I don't understand why $L_3(y_n)$ should be equal to the other three expressions.

 

[fresh_42]

I don't understand why $L_3(y_n)$ should be equal to the other three expressions.

Because $L_3$ is constructed as extension of $L_2 \leq L$ from $(0,\mathfrak{A})$ on $\mathfrak{A}$.
The restriction makes it equal to $L_2$ which is still equal to $L$ and the expansion makes it equal to $L$. Equality is actually never lost in the process.

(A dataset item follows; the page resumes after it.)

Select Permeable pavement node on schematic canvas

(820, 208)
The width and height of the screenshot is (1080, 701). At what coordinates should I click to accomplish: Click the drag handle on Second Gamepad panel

Maybe I've overlooked a logical pit, although I can't see one and I admit it looks a bit like cheating.
I'm still convinced that there might be an easier way to show it. Perhaps with linearity and continuity of the shift-operator and a limit procedure.
Also Hewitt, Stromberg remark on their proof of Hahn-Banach that it could be proven with linear extensions of a Hamel basis to the cost of the upper bounding sublinear function. The latter requires the existence of a minimal element by Zorn's Lemma. Since we have equality in our case, a simple linear extension could be enough. But I'm not very used to Hamel basis so I might not see the traps there.

 

[Erland]

Because $L_3$ is constructed as extension of $L_2 \leq L$ from $(0,\mathfrak{A})$ on $\mathfrak{A}$.
The restriction makes it equal to $L_2$ which is still equal to $L$ and the expansion makes it equal to $L$. Equality is actually never lost in the process.

But you didn't have equality in the first place! $L_2$ is not equal to $L$ (restricted to $\{0\}\times \mathfrak A$). You have $L_2(0,(y_n))=L(y_n)$, not $L_2(y_n)=L(y_n)$ and not $L_2(0,(y_n))=L(0,(y_n))$ (at least I don't see you proved it), because $(y_n)$ and $(0,(y_n))$ is not the same thing.

 

[fresh_42]

But you didn't have equality in the first place! $L_2$ is not equal to $L$ (restricted to $\{0\}\times \mathfrak A$). You have $L_2(0,(y_n))=L(y_n)$, not $L_2(y_n)=L(y_n)$ and not $L_2(0,(y_n))=L(0,(y_n))$ (at least I don't see you proved it), because $(y_n)$ and $(0,(y_n))$ is not the same thing.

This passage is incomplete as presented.